What is really interesting about the attack are the consequences of SINIT mode hijacking, which include ability to bypass Intel TXT, LCP, and also compromise system SMRAM.

It's also interesting how difficult was this vulnerability for Intel to patch, as they had to release not only updated SINIT modules, but also updated microcode for all the affected processors, and also work with the BIOS vendors so they release updated BIOSes that would be unconditionally loading this updated microcode (plus provide anti-rollback mechanisms for both the BIOS and microcode). Quite an undertaking...

You can get the paper here.

Intel also published an advisory yesterday, which can be downloaded from their website here. The advisory is peculiar in a few ways, however...

First, the advisory (I'm referring to the revision 1.0) never explicitly mentions that the attack allows to bypass TXT launch itself, only that the attack “may compromise certain SINIT ACM functionality, including launch control policy and additionally lead to compromise of System Management Mode (SMM). Intel also recommend to disable TXT altogether in the BIOS, as a preventive measure, in case the user doesn't “actively running Intel® TXT”... This reminds me how various vendors started actively disabling Intel VT-x after certain virtualization rootkits have been demonstrated some 5 years ago, and how many laptops still ship with this technology disabled today (or VT-d at least) to the questionable delight of many users.

Second, the advisory assigns only an “Important” rating to this vulnerability, even though another Intel advisory, published some two years ago for a problem also reported by us, and which which was strictly a subset of the current vulnerability in terms of powers that it gave to the attacker (in other words the current vulnerability provides the attacker with everything that the previous one did, plus much more), was given a “Critical” rating... This is called evolution, I guess, and I wonder what would be considered critical by Intel these days?

UPDATE (Dec 7th, 2011): Intel has just released an updated advisory (release 1.1) that now explicitly states that the vulnerability also bypasses Intel TXT.
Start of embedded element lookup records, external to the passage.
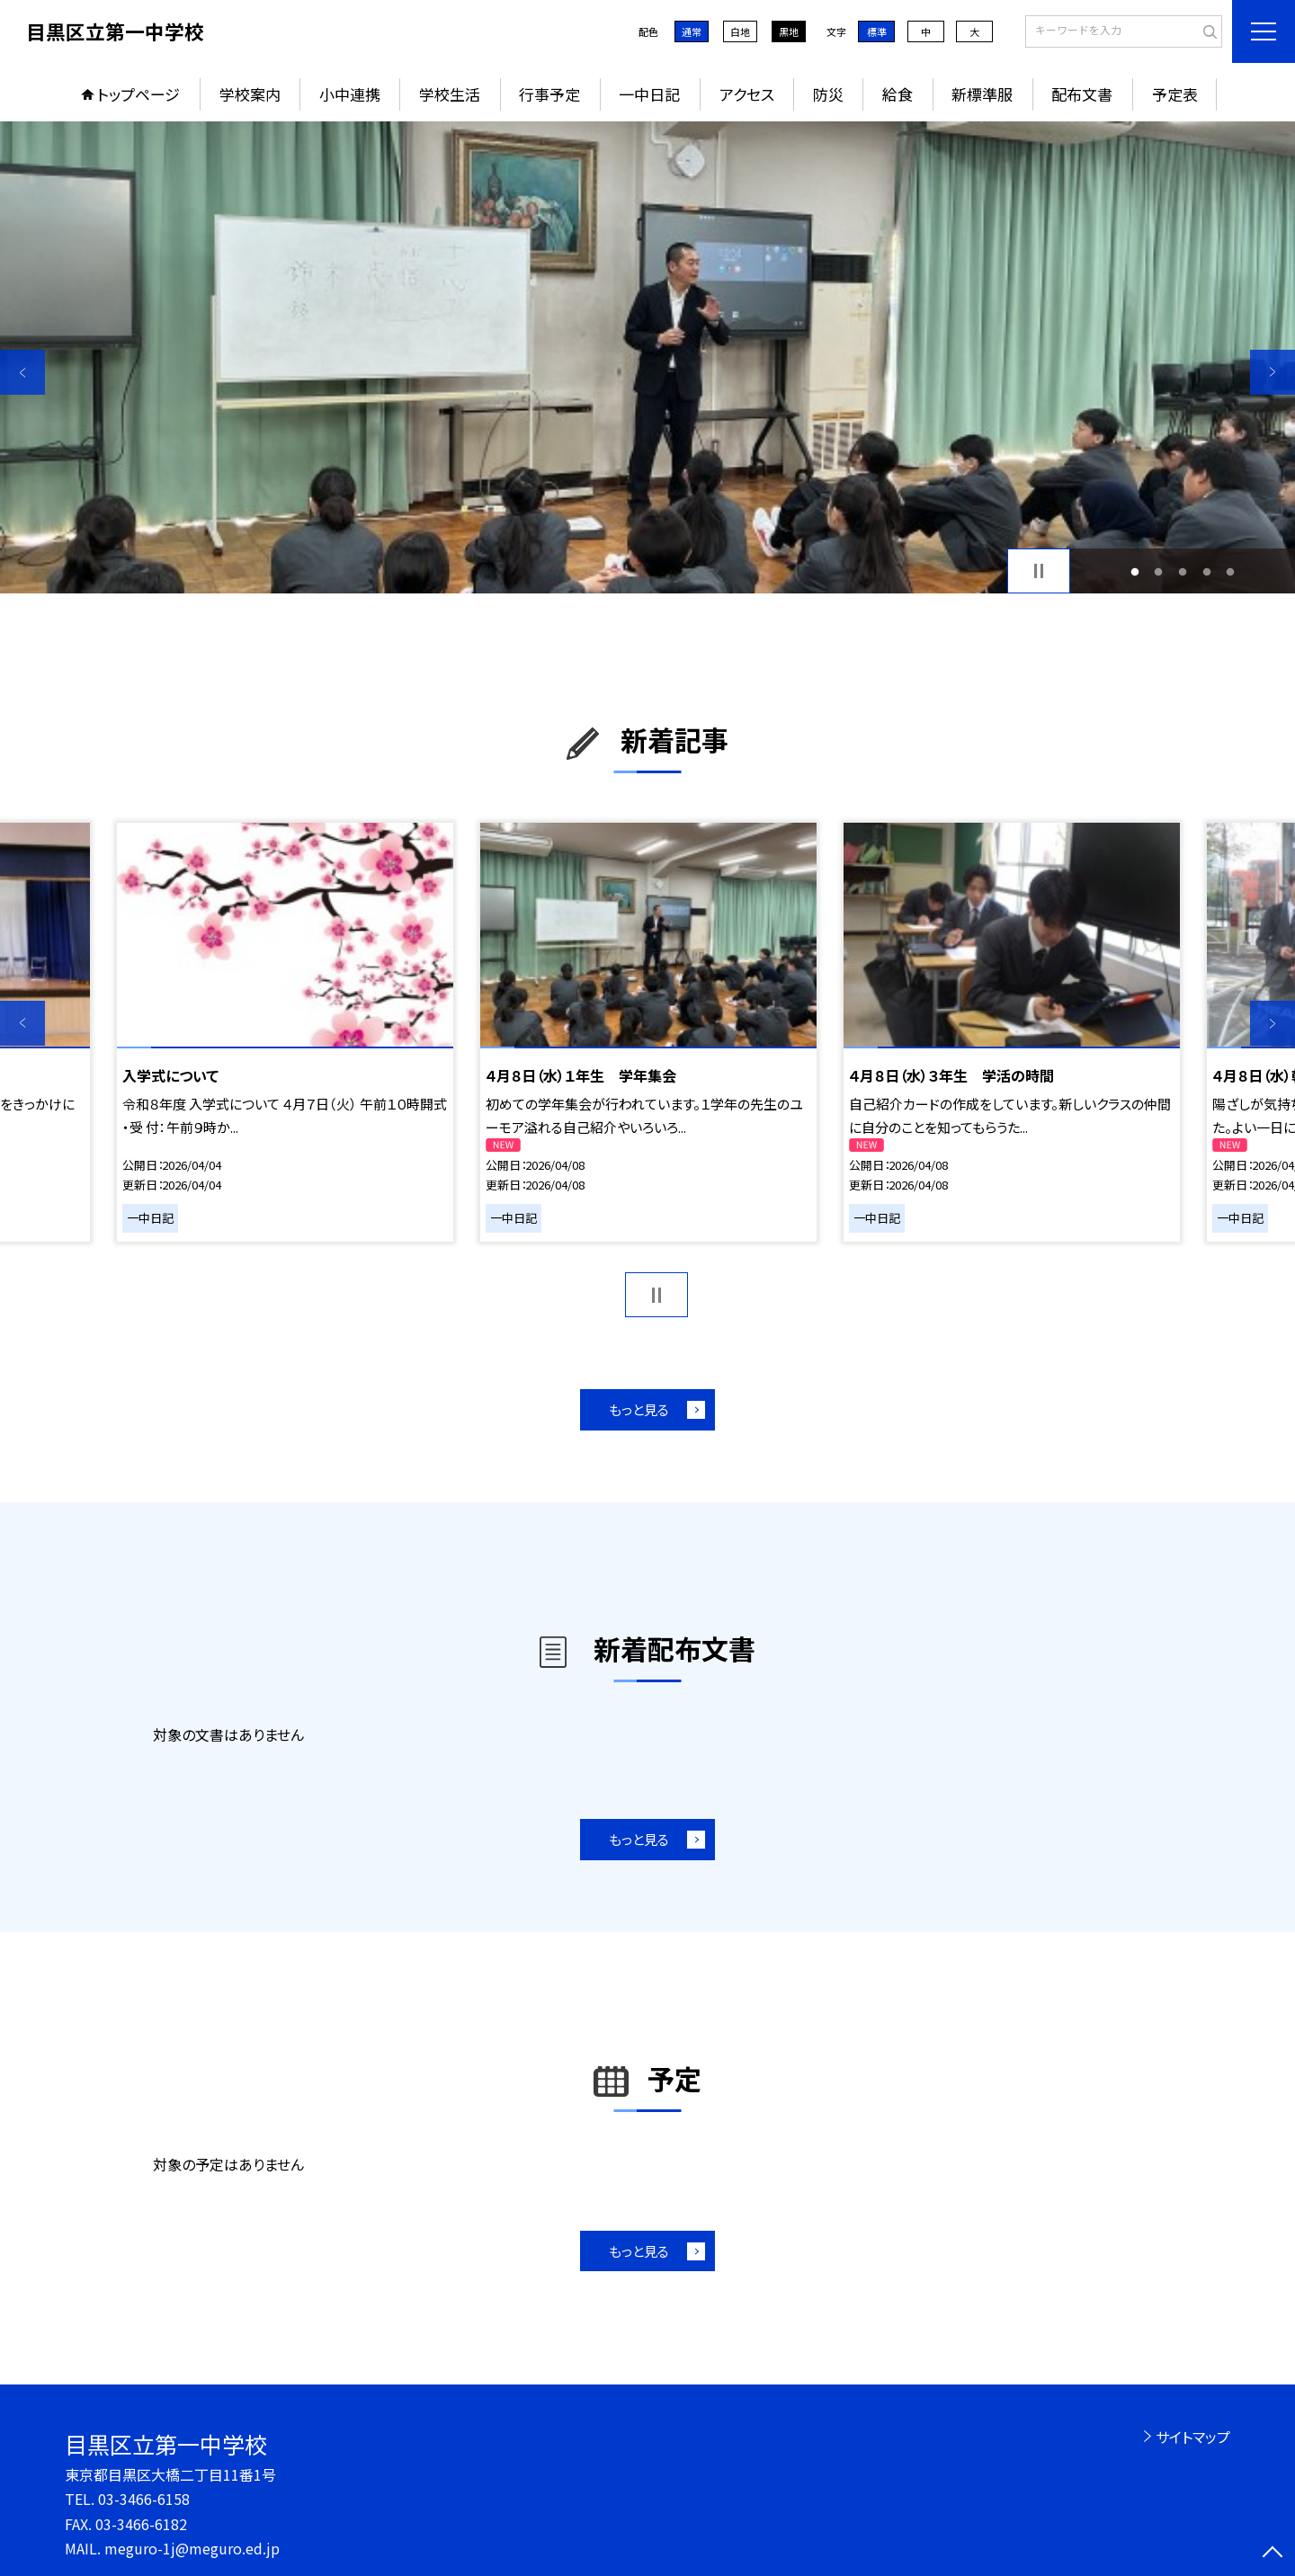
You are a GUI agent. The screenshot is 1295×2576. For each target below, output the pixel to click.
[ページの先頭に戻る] (1272, 2553)
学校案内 (250, 94)
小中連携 (349, 94)
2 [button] (1159, 571)
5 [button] (1231, 571)
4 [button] (1206, 571)
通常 (691, 31)
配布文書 (1081, 94)
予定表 (1175, 94)
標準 (877, 31)
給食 (897, 94)
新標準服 (982, 94)
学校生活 (449, 94)
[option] (647, 357)
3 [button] (1183, 571)
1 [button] (1134, 571)
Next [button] (1272, 372)
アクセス (746, 94)
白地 (740, 31)
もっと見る (639, 1409)
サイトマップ (1193, 2436)
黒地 (789, 31)
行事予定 (549, 94)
This is the last paper co-authored with Rafal Wojtczuk, who recently decided to try some new things and to leave ITL. Rafal has been the most talented exploit writer I have worked with, and I will surely miss his ingenious insights, such as e.g. how to practically win an absolutely hopeless race condition with ICMP-delivered MSI! But then again, how many times can one break Intel technologies, before getting bored? At the same time ITL is really transforming now into a development company, with all our efforts around Qubes and architecting, rather than on breaking. I wish Rafal all the best with his new endeavors, and thank him for all the excellent contributions he made while working for ITL over the past 3+ years.